Ever since I was a child, I have been enthralled by history. This evening, my sister and I sat down to a movie that momentarily threw color onto my black and white pictures of the story of Anne Boleyn. We watched The Other Boleyn Girl. Although I am intimately acquainted with this story, the movie version was so much more painful and real than a skillfully written book could ever have been. I was appalled by how the men with the movie connived to use the women in their lives to gain their own material wants. I remarked to my sister, “Women were merely pawns and objects for men to use in their mad determination for power.” Yet, Anne Boleyn must have had a heart of a man because she proved to be just as conniving as or more so than any of the men that tried to control her.

Anne Boleyn somehow perfected an art that women have been trying to ensnare from the beginning of days. She figured out how to lead a ‘merry chase.’ By continually refusing King Henry VIII advances, Anne only maximized his lust. No wonder she was considered a witch. While the men could openly control the lives of the women in their families, the women had to learn how to subtly lead these very men on to their own women’s’ hopes and desires. This story is particularly tragic because of how all the counter ambitions ensnare each other in their own web of conspiracy. King Henry VIII moves right along to continue in the process of discarding many other women.

Throughout this movie, my emotions were in perpetual turmoil. I did not know who to loathe. At first, I hated the men who had so much open control of the women. Then, as the story progressed I found that their ambitious drive was truly for not. I pitied them. Yet, in turn, I began to loathe my own ‘weaker sex.’ Anne deemed merely a pawn by her father and all males upset the game of court. Although she began the game as a pawn, Anne finished as Queen of England. Somehow, I have a sneaking suspicion that Anne must have hidden a pair of pants underneath her billowing skirt.
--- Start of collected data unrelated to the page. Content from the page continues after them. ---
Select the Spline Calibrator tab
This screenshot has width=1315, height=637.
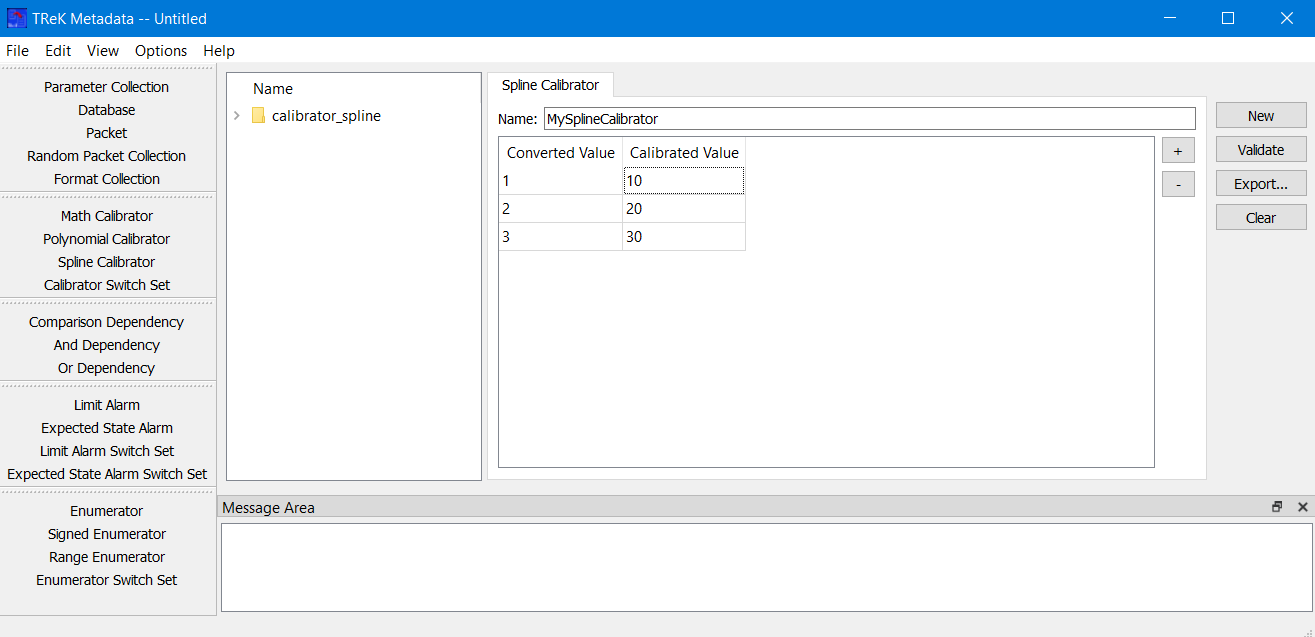pos(550,85)
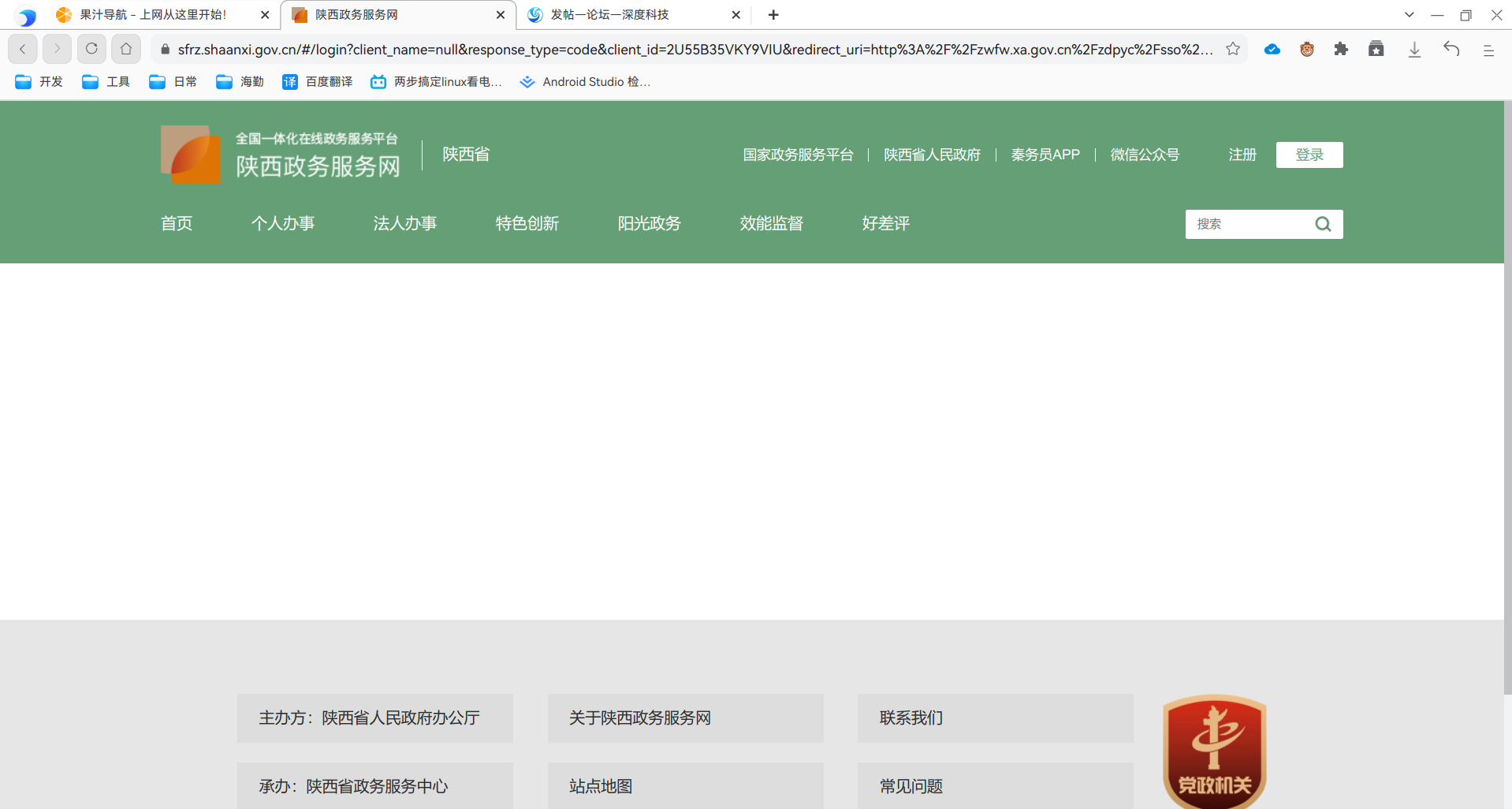The height and width of the screenshot is (809, 1512).
Task: Open the browser hamburger menu
Action: point(1488,50)
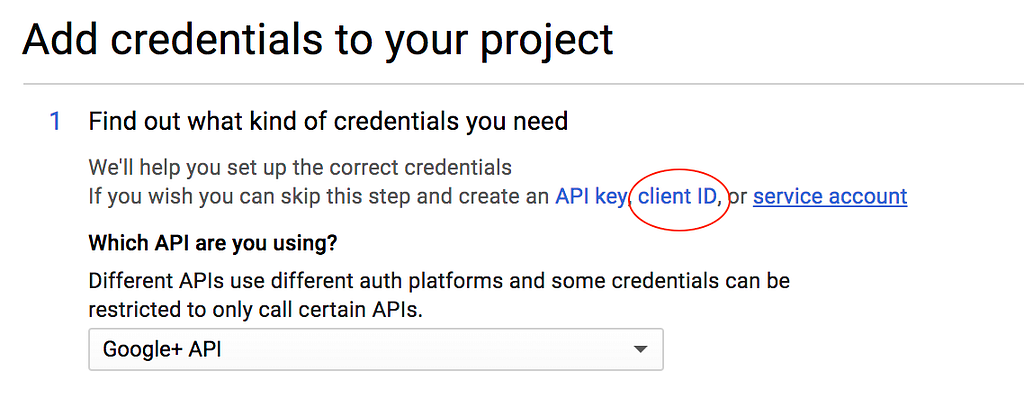Select the "Google+ API" text in the selector
The image size is (1024, 409).
[x=162, y=350]
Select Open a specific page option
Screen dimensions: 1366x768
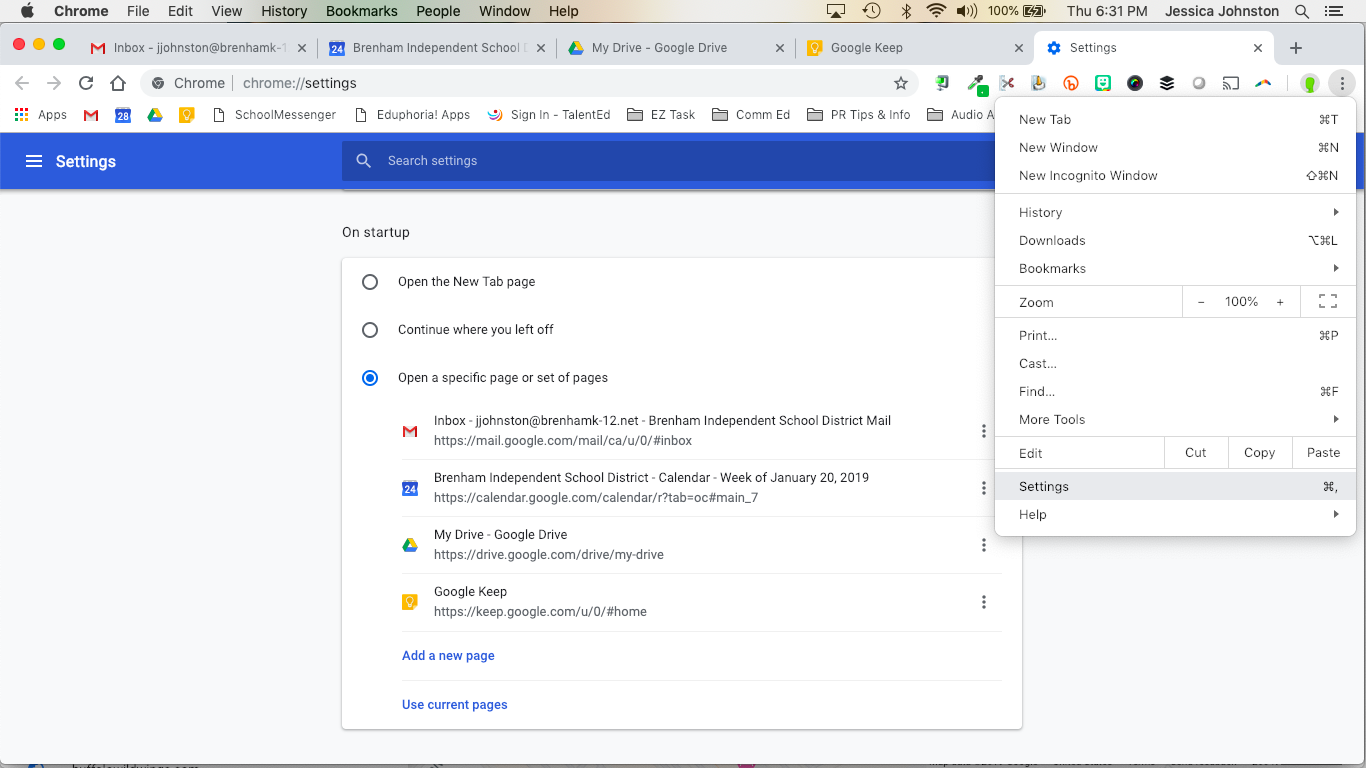coord(370,378)
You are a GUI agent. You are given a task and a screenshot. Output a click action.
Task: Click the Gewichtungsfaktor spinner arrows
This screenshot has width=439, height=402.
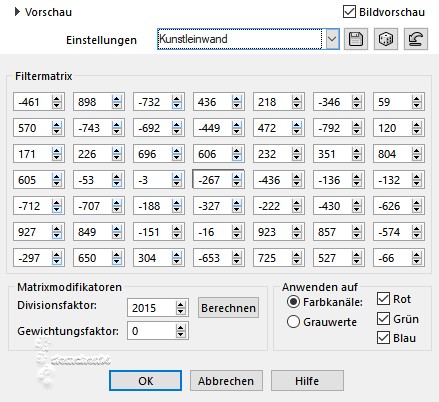click(180, 331)
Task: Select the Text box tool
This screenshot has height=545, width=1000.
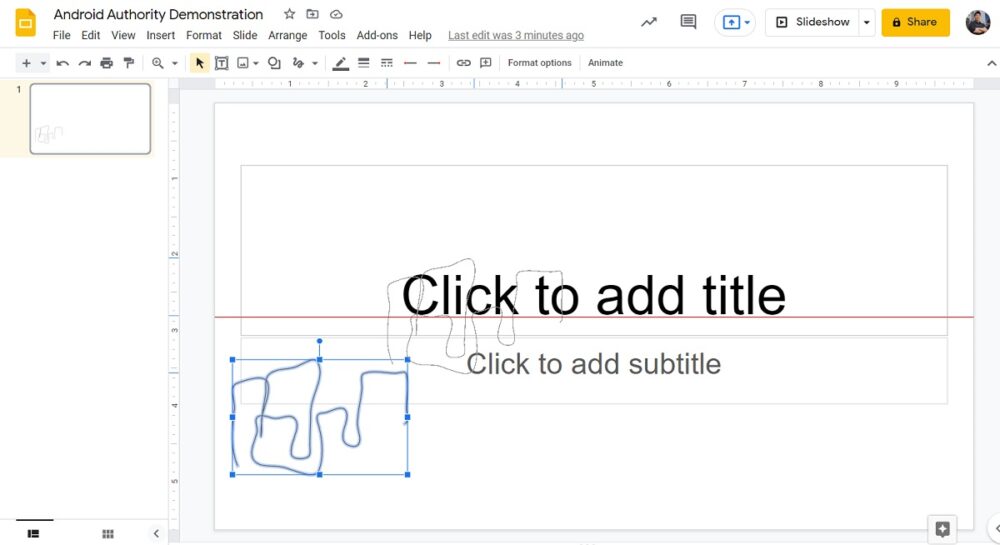Action: (x=221, y=63)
A song that seems to be particularly appropriate for this story is entitled Keep Breathing by Ingrid Michaelson. The lyrics are simple. (the link for the song is below) Throughout The Other Boleyn Girl, the viewers can sense the oncoming storm even if they do not know the history of Anne Boleyn. Even in the darkest hours of the main characters, they somehow find the ability to keep breathing. It is a simple exhortation. One must keep breathing. And perhaps, in time, one may change the world indeed – for better or for worst.

p.s. the above portrait of Anne Boleyn is the compliments of rosewithoutathorn84 on flickr

And it begins

Finally, I, too, have been snagged by the blogging phenomenon. A month ago, I would have laughed if you said that you would be reading a blog post made by little ole' me. Of course, I have no idea of whether or not my writing will be favorably looked on by the internet world. Truly, I don't mind because this will be a place full of thoughts and analyzations. If you so choose to read my writings, you'll find cynicism mixed with optimism and fairytale stirred in with reality.

The title smorgasbord is appropriate for this blog. Honestly, it is. One may argue that the word 'smorgasbord' refers to a buffet of food. Sure that is the dictionary meaning but this word has a million possibilities. To me, it refers to the hodge podge of thoughts that float throughout my head during a week or a day. It stands for the a hundred and one decisions that one will have to make while shopping or even dining at the Old Country Buffet. In essence, I would like to warn any of those who deem this blog worth their attention that this blog was created to share 'a little bit of this and that.' For example, one day you might be tortured with a poem that I wrote myself and the next you might find yourself immersed in an amusing article focused on odd customers that one meets in a bakery.

As a newbie in this world of smorgasbord blogging, I must proclaim that you might be sorely disappointed in what I bring to this strange potluck. Granted, I will try my best to meet your expectations of excellence. Actually, expectations would be best left behind when viewing this blog as you will soon see how computer illiterate I am and how strangely random I appear to be. I feel that I must say, "Bon Voyage." as we set off on this new adventure of blogging.